§ **PASSAGE TO READ**
>> START
Nginx Configuration

Nginx does not read .htaccess files, so the rewrite rules that ship inside public/.htaccess and tcms-data/.htaccess have to be expressed in your server block instead. This page covers the equivalents — front-controller routing for public/index.php, an explicit deny rule for tcms-data/, and PHP-FPM hand-off.

If you missed the snippets on the Setup Wizard's Server Configuration step, the configuration below is the same content the wizard generates.

How Total CMS Routing Works on Nginx

Two things have to happen for a Total CMS site to serve correctly:

  1. Front-controller routing — Any URL that doesn't match a real file or directory under public/ is passed to public/index.php. That's how /admin, /api/..., /sitemap, automation webhooks (POST /automations/<id>), and your Site Builder pages all reach the framework.
  2. Data protectiontcms-data/ is the flat-file store for collections, uploads, secrets, and runtime state. It must never be served directly. The simplest defense is to keep tcms-data/ outside your docroot. If it has to live under the docroot, deny it explicitly.
>> END
§ **TASKS AND EXERCISES**
1. Collect every line of the records that contains the string "Viewport".
2. Write the next part of the Nginx configuration guide, starting after its final sentence.
The records have nothing to do with the Nginx configuration guide.

§ **RECORDS PROVIDED**
>> START
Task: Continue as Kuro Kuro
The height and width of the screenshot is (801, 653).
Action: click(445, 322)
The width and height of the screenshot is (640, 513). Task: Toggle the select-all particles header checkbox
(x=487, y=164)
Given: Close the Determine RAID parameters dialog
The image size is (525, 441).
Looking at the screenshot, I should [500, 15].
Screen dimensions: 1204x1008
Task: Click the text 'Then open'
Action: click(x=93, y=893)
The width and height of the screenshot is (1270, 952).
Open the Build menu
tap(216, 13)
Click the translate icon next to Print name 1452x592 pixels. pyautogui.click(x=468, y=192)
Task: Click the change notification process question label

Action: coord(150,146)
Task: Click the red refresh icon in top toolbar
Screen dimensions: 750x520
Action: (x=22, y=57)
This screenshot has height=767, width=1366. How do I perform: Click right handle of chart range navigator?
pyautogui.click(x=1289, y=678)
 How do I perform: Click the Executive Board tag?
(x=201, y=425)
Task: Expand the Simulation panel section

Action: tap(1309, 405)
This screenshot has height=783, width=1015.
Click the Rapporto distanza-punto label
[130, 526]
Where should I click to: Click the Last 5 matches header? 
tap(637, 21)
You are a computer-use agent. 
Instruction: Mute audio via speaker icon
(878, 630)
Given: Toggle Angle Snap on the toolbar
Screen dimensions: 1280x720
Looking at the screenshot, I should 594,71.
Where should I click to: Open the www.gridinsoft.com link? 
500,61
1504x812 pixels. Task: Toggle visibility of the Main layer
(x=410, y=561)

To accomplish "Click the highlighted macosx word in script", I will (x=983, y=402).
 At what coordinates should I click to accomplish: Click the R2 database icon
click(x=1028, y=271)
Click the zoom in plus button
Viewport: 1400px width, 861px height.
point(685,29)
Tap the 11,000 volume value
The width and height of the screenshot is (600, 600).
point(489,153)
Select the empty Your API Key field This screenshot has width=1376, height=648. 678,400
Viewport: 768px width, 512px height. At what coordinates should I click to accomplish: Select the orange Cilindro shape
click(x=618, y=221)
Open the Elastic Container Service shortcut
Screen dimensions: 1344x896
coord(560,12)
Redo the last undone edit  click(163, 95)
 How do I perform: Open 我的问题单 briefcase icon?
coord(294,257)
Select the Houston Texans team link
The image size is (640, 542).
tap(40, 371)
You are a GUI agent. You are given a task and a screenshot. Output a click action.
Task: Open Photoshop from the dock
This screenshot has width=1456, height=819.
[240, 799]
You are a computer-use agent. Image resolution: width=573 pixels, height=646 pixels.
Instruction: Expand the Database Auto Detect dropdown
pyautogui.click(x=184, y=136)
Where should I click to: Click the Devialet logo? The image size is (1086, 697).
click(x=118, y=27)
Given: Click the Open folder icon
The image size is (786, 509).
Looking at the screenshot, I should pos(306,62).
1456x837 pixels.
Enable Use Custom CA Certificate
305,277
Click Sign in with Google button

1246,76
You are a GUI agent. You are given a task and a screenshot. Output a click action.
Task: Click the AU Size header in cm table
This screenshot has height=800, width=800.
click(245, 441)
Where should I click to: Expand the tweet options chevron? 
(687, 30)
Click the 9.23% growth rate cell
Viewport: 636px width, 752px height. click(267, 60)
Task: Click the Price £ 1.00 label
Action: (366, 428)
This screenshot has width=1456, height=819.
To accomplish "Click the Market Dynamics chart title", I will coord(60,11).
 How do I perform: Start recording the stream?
>> END
§ **WRITTEN ANSWERS**
1.
Viewport: 1400px width, 861px height.
Viewport: 768px width, 512px height. At what coordinates should I click to accomplish: Select the orange Cilindro shape
Viewport: 636px width, 752px height. click(267, 60)

2.
The two snippets below cover both concerns.

The Setup Wizard Snippet

The Setup Wizard's Server Configuration step (/setup/server-config on a fresh install) inspects your environment and generates the exact rules you need, including the URL prefix when public/ lives below your docroot. If you skipped the wizard, the snippets in this guide are the canonical content.

Point Nginx's root directive at public/. This is the cleanest setup: no path-stripping, no docroot bridging, and tcms-data/ is naturally outside the docroot.

server {
    listen 80;
    server_name example.com;
    root /var/www/totalcms/public;
    index index.php;

    # Front-controller routing — pass anything that isn't a real file
    # or directory to public/index.php.
    location / {
        try_files $uri $uri/ /index.php?$query_string;
    }

    # PHP-FPM hand-off
    location ~ \.php$ {
        fastcgi_pass unix:/var/run/php/php-fpm.sock;
        fastcgi_index index.php;
        fastcgi_param SCRIPT_FILENAME $document_root$fastcgi_script_name;
        include fastcgi_params;
    }

    # Deny dotfiles (.env, .git, .htaccess, etc.)
    location ~ /\. {
        deny all;
    }
}

When public/ is the docroot, you do not need a location ~* /tcms-data/ block — the directory sits one level above the docroot and is unreachable by URL.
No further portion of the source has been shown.